Reescreva a listagem abaixo trocando "Identify the location of" por "Determine the position of" e deixando todo o resto como está.
==== MATERIAL DA TAREFA ====
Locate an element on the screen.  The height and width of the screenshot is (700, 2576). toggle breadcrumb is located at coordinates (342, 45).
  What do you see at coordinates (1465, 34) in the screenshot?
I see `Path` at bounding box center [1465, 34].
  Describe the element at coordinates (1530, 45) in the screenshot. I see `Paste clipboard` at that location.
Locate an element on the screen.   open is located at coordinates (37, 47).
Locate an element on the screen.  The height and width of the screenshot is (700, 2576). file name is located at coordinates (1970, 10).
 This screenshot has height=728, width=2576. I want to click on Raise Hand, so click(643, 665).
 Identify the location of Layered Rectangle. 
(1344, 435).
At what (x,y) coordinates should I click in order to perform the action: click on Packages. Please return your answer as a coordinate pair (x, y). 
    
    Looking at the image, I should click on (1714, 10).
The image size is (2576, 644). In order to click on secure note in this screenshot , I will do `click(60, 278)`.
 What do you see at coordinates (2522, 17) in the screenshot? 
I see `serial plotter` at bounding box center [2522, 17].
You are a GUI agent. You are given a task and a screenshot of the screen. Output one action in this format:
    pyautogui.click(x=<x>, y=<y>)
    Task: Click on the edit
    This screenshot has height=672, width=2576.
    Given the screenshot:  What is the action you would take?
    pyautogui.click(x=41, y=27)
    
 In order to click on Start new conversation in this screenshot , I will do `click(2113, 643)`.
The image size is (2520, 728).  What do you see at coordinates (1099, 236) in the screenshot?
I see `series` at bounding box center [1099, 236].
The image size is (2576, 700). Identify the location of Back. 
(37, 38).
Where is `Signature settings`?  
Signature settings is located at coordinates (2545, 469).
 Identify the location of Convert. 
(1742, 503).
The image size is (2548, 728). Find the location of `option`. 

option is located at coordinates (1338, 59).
====
### RESPOSTA ESCRITA
Locate an element on the screen.  The height and width of the screenshot is (700, 2576). toggle breadcrumb is located at coordinates (342, 45).
  What do you see at coordinates (1465, 34) in the screenshot?
I see `Path` at bounding box center [1465, 34].
  Describe the element at coordinates (1530, 45) in the screenshot. I see `Paste clipboard` at that location.
Locate an element on the screen.   open is located at coordinates (37, 47).
Locate an element on the screen.  The height and width of the screenshot is (700, 2576). file name is located at coordinates (1970, 10).
 This screenshot has height=728, width=2576. I want to click on Raise Hand, so click(643, 665).
 Determine the position of Layered Rectangle. 
(1344, 435).
At what (x,y) coordinates should I click in order to perform the action: click on Packages. Please return your answer as a coordinate pair (x, y). 
    
    Looking at the image, I should click on (1714, 10).
The image size is (2576, 644). In order to click on secure note in this screenshot , I will do `click(60, 278)`.
 What do you see at coordinates (2522, 17) in the screenshot? 
I see `serial plotter` at bounding box center [2522, 17].
You are a GUI agent. You are given a task and a screenshot of the screen. Output one action in this format:
    pyautogui.click(x=<x>, y=<y>)
    Task: Click on the edit
    This screenshot has height=672, width=2576.
    Given the screenshot:  What is the action you would take?
    pyautogui.click(x=41, y=27)
    
 In order to click on Start new conversation in this screenshot , I will do `click(2113, 643)`.
The image size is (2520, 728).  What do you see at coordinates (1099, 236) in the screenshot?
I see `series` at bounding box center [1099, 236].
The image size is (2576, 700). Determine the position of Back. 
(37, 38).
Where is `Signature settings`?  
Signature settings is located at coordinates (2545, 469).
 Determine the position of Convert. 
(1742, 503).
The image size is (2548, 728). Find the location of `option`. 

option is located at coordinates (1338, 59).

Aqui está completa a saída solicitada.